QUOTED PASSAGE
Minute by Minute Trading Project

Building a Minute by Minute Trading Engine with Neural Networks

This is the repository for Project Kojack, my final project for Metis. Please read this file as a guide to the code in the repository.

stage1.ipynb: This notebook assumes that you have downloaded the folders from the xetra file in Deutsche Börse's Amazon S3 bucket, and that those folders are in the same directory as this notebook. This notebook reads the data into a dataframe keeps the data for the 10 most frequently traded securities. These happen to all be company stocks.

stage2.ipynb: This notebook assumes that the pickle file generated from stage1.ipynb is in the same directory as this notebook. This notebook reads in the data from that pickle file, and fills in data for times when any given stock was not traded.

DATASET CONTENT
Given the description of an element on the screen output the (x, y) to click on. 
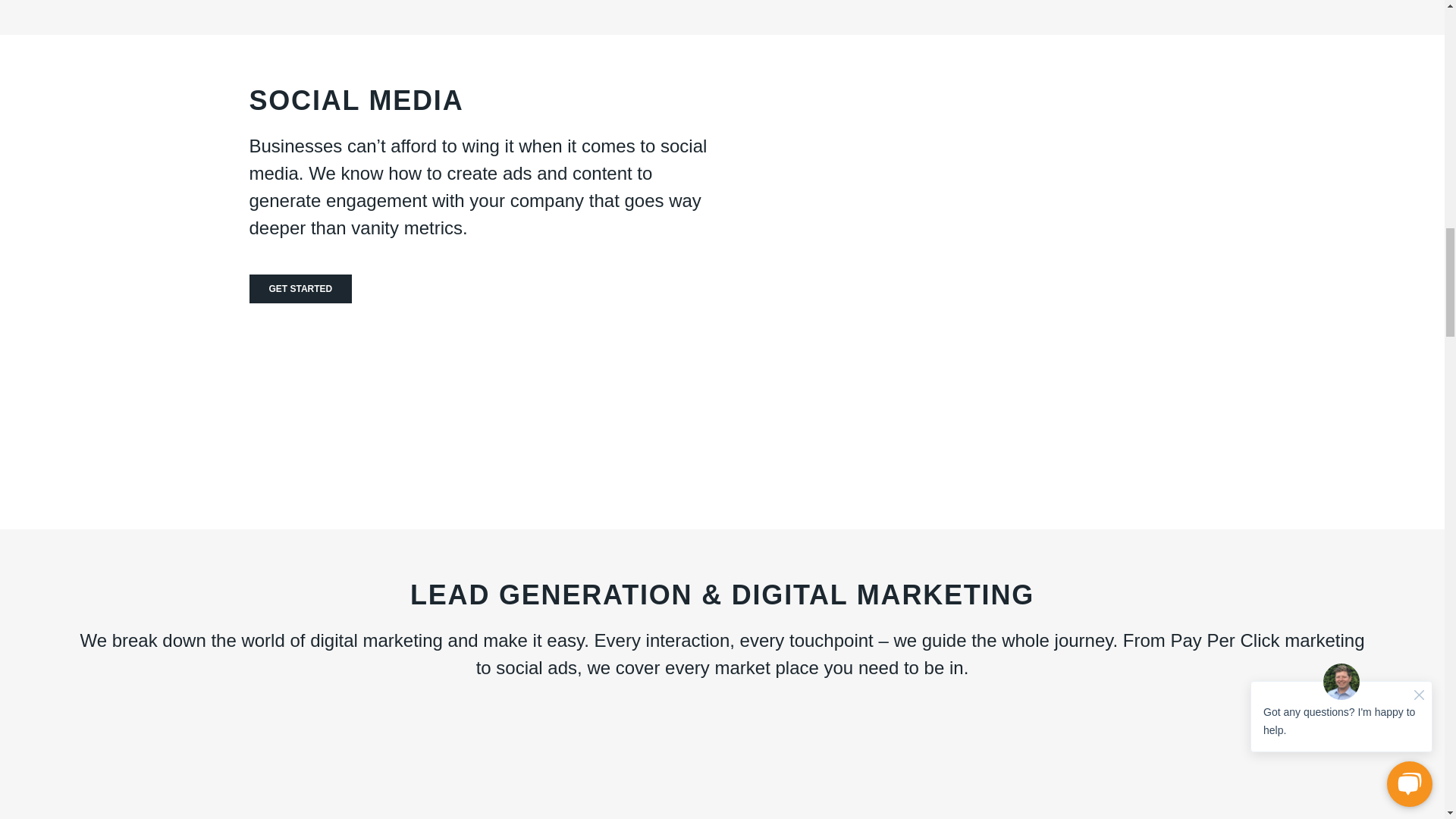
GET STARTED (300, 288)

PROBLEMS TO SOLVE
1/ List every assumption that the trading project README says the notebooks make about where files are or what has been downloaded.
2/ Write the next part of the trading project README, picking up after its last sentence.

EXERCISE ANSWERS
1/
- stage1.ipynb assumes you have downloaded the folders from the xetra file in Deutsche Börse's Amazon S3 bucket.
- stage1.ipynb assumes those folders are in the same directory as the notebook.
- stage2.ipynb assumes the pickle file generated from stage1.ipynb is in the same directory as the notebook.

2/
stage3.ipynb: This notebook assumes that the pickle file generated from stage2.ipynb is in the same directory as this notebook. This notebook reads in the data from that pickle file, and adds lagged variables as predictors for the initial classification models. Note, after adding the lagged variables, the data gets too big for a single pickle file, so this notebook produces 10 pickle files.

RegClass.ipynb: This notebook assumes that the pickle files generated from stage3.ipynb are in the same directory as this notebook. This notebook reads in the data from those pickle files and tries out a logistic regression predictor and a random forest predictor. They don't perform all that well. Note: these models were allowed to assume that 1) I can buy and sell stocks without changing the price and 2) there are no transaction costs. Even with those assumptions, they didn't perform well, so it would not be advisable to pursue using these models.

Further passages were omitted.